> [WHAT THE TASK REQUIRES]
Rewrite the stretch of records from the line containing "Identify the location of '...'." through the line containing "I want to click on 'Already", replacing "Cookie Settings" with "Privacy Settings" and leaving everything else the same.

[start of INFORMATION SUPPLIED]

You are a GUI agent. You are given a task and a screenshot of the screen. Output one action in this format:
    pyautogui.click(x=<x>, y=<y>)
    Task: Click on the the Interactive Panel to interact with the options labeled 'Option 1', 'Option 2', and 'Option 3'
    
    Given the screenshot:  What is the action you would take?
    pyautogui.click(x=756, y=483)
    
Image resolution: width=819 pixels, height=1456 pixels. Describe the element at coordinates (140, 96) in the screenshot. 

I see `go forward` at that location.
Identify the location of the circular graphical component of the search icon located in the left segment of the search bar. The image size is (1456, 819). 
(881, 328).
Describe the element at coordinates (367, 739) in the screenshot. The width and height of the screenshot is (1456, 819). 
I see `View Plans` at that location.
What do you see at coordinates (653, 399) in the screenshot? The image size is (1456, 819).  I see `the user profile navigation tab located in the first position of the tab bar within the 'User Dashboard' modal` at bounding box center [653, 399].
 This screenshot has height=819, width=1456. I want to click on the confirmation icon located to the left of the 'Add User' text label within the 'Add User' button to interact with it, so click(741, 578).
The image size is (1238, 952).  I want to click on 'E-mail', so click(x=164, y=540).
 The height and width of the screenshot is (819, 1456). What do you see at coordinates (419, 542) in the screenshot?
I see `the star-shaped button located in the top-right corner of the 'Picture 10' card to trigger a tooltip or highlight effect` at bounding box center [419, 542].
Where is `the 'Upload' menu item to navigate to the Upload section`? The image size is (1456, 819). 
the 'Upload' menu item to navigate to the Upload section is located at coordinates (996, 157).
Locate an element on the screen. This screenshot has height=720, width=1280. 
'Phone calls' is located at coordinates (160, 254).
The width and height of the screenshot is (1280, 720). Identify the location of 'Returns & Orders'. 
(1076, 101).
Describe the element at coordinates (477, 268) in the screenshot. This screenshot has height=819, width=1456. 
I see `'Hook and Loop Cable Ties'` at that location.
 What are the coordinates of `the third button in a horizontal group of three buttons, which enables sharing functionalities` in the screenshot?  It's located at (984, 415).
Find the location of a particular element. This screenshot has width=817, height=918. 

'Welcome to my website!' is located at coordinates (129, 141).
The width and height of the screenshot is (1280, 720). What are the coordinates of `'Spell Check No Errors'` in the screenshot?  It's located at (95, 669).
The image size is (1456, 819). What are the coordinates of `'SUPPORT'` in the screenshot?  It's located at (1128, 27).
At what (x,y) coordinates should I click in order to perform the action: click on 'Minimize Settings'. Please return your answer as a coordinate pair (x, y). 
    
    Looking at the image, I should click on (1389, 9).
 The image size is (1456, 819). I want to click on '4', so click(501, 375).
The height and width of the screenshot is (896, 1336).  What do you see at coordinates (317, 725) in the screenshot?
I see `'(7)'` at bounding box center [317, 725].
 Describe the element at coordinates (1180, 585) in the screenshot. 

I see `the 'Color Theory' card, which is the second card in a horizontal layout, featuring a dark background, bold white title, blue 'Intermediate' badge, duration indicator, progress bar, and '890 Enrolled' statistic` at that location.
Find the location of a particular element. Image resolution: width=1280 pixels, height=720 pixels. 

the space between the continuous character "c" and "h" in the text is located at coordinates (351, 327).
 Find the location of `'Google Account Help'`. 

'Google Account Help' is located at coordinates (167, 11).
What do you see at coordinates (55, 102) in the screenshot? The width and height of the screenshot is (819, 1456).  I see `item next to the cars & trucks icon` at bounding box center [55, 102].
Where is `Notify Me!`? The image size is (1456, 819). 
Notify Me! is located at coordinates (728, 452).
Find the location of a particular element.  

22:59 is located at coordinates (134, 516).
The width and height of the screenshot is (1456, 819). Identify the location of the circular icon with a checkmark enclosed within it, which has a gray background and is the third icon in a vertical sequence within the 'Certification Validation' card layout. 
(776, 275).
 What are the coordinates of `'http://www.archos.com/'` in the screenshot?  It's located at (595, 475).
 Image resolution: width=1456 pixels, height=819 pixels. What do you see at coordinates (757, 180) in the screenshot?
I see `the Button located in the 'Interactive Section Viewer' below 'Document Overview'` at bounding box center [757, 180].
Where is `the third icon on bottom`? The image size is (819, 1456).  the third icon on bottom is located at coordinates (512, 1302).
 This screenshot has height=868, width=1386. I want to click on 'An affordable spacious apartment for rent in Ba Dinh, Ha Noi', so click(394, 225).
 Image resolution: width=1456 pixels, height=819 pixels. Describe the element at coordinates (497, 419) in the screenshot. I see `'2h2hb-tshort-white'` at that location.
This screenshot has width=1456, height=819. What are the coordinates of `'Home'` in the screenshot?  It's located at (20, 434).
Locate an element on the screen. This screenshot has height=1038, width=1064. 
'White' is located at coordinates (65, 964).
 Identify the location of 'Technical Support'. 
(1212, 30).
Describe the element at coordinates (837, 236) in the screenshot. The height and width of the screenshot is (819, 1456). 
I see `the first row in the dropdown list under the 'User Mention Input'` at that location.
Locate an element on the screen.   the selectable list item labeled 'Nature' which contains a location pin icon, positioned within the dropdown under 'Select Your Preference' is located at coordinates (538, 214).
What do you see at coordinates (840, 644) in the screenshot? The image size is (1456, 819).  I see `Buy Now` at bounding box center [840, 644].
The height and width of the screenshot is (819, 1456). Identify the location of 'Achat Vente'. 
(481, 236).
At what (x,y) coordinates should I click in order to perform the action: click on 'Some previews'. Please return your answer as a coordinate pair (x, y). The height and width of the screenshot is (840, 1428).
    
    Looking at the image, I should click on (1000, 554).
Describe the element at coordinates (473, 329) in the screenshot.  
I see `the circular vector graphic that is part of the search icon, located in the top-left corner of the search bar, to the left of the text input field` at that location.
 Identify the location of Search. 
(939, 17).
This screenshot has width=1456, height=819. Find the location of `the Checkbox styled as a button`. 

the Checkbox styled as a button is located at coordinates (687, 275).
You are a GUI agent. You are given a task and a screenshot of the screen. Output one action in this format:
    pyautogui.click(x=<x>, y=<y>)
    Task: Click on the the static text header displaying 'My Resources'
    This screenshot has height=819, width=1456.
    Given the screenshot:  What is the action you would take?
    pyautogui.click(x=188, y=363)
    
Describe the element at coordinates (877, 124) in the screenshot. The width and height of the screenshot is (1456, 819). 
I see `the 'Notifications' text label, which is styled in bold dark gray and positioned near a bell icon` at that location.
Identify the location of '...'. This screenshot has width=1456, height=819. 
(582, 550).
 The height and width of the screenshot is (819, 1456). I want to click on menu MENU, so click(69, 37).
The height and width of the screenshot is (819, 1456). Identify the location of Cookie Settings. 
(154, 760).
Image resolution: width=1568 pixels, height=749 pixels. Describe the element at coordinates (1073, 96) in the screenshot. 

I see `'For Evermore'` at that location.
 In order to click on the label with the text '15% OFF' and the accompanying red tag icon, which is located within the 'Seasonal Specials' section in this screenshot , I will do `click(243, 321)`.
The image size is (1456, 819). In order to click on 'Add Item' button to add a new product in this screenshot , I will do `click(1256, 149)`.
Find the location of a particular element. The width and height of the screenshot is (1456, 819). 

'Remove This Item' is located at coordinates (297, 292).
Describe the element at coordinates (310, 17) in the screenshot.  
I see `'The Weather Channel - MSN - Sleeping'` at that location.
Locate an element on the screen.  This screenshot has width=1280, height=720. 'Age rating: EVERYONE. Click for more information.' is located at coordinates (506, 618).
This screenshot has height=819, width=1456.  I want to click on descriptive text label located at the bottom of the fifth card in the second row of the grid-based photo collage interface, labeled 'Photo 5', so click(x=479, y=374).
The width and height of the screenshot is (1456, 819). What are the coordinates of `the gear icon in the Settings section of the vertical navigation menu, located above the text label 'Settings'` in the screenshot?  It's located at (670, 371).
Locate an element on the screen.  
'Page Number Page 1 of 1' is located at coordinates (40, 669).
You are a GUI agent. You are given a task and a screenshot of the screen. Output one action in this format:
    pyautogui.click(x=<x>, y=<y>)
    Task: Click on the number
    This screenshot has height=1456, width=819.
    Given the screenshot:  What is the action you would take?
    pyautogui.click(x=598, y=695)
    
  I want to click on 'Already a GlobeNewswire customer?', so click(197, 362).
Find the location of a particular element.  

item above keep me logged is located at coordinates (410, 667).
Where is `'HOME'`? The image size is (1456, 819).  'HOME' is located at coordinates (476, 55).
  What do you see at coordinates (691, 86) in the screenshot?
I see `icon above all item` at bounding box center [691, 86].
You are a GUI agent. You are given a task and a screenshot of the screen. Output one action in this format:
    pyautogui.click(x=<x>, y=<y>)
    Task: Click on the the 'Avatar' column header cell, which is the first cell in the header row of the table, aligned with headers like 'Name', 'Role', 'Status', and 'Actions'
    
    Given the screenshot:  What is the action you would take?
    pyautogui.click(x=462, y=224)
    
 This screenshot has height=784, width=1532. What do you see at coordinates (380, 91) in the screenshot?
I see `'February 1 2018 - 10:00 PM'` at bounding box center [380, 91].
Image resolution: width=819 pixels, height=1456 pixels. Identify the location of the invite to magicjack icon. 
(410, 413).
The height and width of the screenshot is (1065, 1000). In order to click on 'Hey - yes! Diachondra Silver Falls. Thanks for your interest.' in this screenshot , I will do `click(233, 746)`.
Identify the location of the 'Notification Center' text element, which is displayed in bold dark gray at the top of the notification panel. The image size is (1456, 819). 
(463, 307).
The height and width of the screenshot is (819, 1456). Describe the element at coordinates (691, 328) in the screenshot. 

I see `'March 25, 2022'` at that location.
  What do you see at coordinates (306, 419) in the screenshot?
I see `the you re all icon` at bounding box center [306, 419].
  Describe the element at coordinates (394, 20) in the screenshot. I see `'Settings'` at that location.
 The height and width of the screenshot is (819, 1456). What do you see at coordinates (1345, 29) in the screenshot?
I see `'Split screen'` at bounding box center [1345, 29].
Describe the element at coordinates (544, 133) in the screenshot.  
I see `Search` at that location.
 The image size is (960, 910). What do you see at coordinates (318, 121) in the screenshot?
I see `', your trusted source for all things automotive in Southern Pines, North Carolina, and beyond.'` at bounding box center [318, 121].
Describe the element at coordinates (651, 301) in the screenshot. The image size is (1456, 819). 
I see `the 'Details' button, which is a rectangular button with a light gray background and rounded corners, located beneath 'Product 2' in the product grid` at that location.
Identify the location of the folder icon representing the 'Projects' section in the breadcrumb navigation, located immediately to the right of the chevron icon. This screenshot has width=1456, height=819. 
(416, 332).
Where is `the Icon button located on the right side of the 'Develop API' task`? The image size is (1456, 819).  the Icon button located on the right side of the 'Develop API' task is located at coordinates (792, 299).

[end of INFORMATION SUPPLIED]

> [EXERCISE SOLUTION]
Identify the location of '...'. This screenshot has width=1456, height=819. 
(582, 550).
 The height and width of the screenshot is (819, 1456). I want to click on menu MENU, so click(69, 37).
The height and width of the screenshot is (819, 1456). Identify the location of Privacy Settings. 
(154, 760).
Image resolution: width=1568 pixels, height=749 pixels. Describe the element at coordinates (1073, 96) in the screenshot. 

I see `'For Evermore'` at that location.
 In order to click on the label with the text '15% OFF' and the accompanying red tag icon, which is located within the 'Seasonal Specials' section in this screenshot , I will do `click(243, 321)`.
The image size is (1456, 819). In order to click on 'Add Item' button to add a new product in this screenshot , I will do `click(1256, 149)`.
Find the location of a particular element. The width and height of the screenshot is (1456, 819). 

'Remove This Item' is located at coordinates (297, 292).
Describe the element at coordinates (310, 17) in the screenshot.  
I see `'The Weather Channel - MSN - Sleeping'` at that location.
Locate an element on the screen.  This screenshot has width=1280, height=720. 'Age rating: EVERYONE. Click for more information.' is located at coordinates (506, 618).
This screenshot has height=819, width=1456.  I want to click on descriptive text label located at the bottom of the fifth card in the second row of the grid-based photo collage interface, labeled 'Photo 5', so click(x=479, y=374).
The width and height of the screenshot is (1456, 819). What are the coordinates of `the gear icon in the Settings section of the vertical navigation menu, located above the text label 'Settings'` in the screenshot?  It's located at (670, 371).
Locate an element on the screen.  
'Page Number Page 1 of 1' is located at coordinates (40, 669).
You are a GUI agent. You are given a task and a screenshot of the screen. Output one action in this format:
    pyautogui.click(x=<x>, y=<y>)
    Task: Click on the number
    This screenshot has height=1456, width=819.
    Given the screenshot:  What is the action you would take?
    pyautogui.click(x=598, y=695)
    
  I want to click on 'Already a GlobeNewswire customer?', so click(197, 362).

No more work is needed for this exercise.